Figure BDA0003223429930000044
wherein the content of the first and second substances,parepresenting the probability of crash, p, associated with a blue plane maneuverdThe damage probability associated with the distance is shown, and the position (airfft _ aim) shows the area of the attack area of the local area where the blue machine is located;
step 1-2-4: the specific steps for launching the missile are as follows:
step 1-2-4-1: inputting the distance d, the departure angle AA, the deviation angle ATA, the position and the speed of the red machine and the blue machine;
step 1-2-4-2: constructing a missile model, and setting the number of missiles;
step 1-2-4-3: judging whether the blue machine is in an attack area of the red machine or not according to the distance d and the departure angle ATA;
step 1-2-4-4: when the blue machine is in the attack area of the red machine, judging which part of the attack area the blue machine is in;
step 1-2-4-5: judging the speed direction of the blue machine relative to the red machine;
step 1-2-4-6: calculating the hit rate of the missile at the moment;
step 1-2-4-7: judging whether the missile is hit;
step 1-3: a neural network normalization model;
step 1-3-1: inputting state variables of the unmanned aerial vehicle;
step 1-3-2: normalized velocity
Figure BDA0003223429930000051
Step 1-3-3: normalized angle
Figure BDA0003223429930000052
Step 1-3-4: normalized position
Figure BDA0003223429930000053
Step 1-3-5: making a difference on the positions of the normalized red machine and the normalized blue machine;
step 1-3-6: outputting the data;
step 1-4: constructing a battlefield environment model;
step 1-5: situation judgment and target distribution model;
step 1-5-1: inputting the states of the red machine and the blue machine, including the speed, the pitch angle, the yaw angle and the triaxial position;
step 1-5-2: calculating respective angle advantages according to the pitch angle and the yaw angle
Figure BDA0003223429930000054
φtIs the target entry angle, phifIs the target azimuth;
step 1-5-3: calculating respective distance advantage according to three-axis position
Figure BDA0003223429930000055
1-5-4: calculating respective energy advantages from the velocity and the height in the three-axis position
Figure BDA0003223429930000056
1-5-5: calculating the comprehensive advantage S ═ C by combining the advantages of angle, speed and energy1Sa+C2Sr+C3Eg,C1、C2And C3Are all weighting coefficients;
1-5-6: sequencing the targets according to the comprehensive advantages to generate a target distribution matrix;
1-5-7: and outputting the allocation of the targets according to the target allocation matrix.
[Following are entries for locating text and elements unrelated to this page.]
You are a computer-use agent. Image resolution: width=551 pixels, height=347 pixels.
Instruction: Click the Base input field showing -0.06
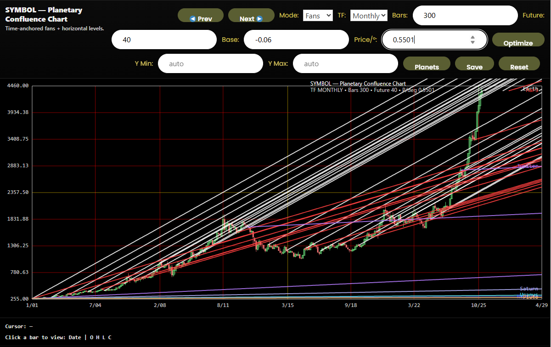click(x=296, y=40)
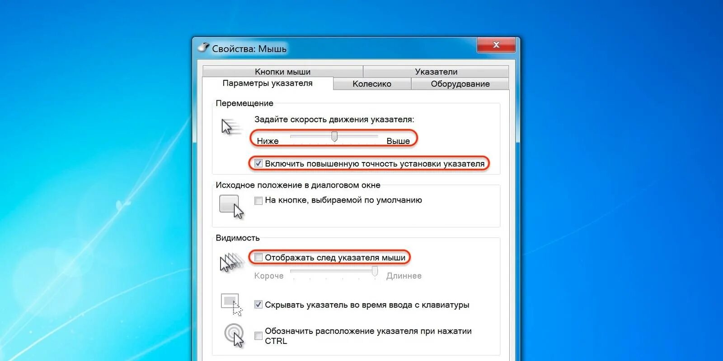This screenshot has width=723, height=361.
Task: Switch to the Кнопки мыши tab
Action: point(283,71)
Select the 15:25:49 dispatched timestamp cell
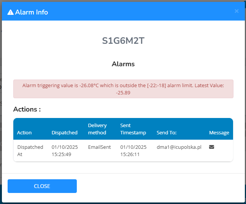246x204 pixels. click(65, 151)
Further, in the step 2, an MAPPO algorithm is adopted as a multi-agent reinforcement learning algorithm, a centralized training and distributed execution framework is combined with a PPO algorithm to form the MAPPO algorithm, and a corresponding reward function is designed on the basis of a specific air combat environment, and the specific steps are as follows:
the return function consists of four sub-return functions, namely a height return function, a speed return function, an angle return function and a distance return function; the method comprises the following specific steps:
step 2-1: input unmanned aerial vehicle state Sr=[Vr,γr,φr,xr,yr,hr];
Step 2-2: calculating the height difference Δ h ═ hr-hbAnd calculates a height difference reward r _ h, hr、hbRespectively, the height of the red machine and the height of the blue machine, wherein the height unit is meter:
Figure BDA0003223429930000061
step 2-3: high security rewards for computer red:
Figure BDA0003223429930000062
step 2-4: calculating a total altitude reward Rh=r_h+r_h_self;
Step 2-5: calculating the speed difference Δ h ═ vr-vbAnd calculating the velocity difference reward, vr、vbThe speed of the red machine and the speed of the blue machine are respectively expressed, and the speed is expressed in the unit of meter/second:
Figure BDA0003223429930000063
step 2-6: speed safety reward of computer:
Figure BDA0003223429930000064
step 2-7: calculating a total speed reward Rv=r_v+r_v_self;
Step 2-8: calculating the deviation angle AA and the deviation angle ATA of the red computer and the blue computer;
step 2-9: calculating to obtain angle reward
Figure BDA0003223429930000065
Step 2-10: calculating the distance between red and blue machines as the departure angle AWhen TA is less than 60 degree, the distance reward is obtained
Figure BDA0003223429930000066
Step 2-11: setting different weights to sum the rewards to obtain continuous reward Rc=a1·Ra+a2·Rh+a3·Rv+a4·Rd,a1、a2、a3And a4Respectively, representing different weights.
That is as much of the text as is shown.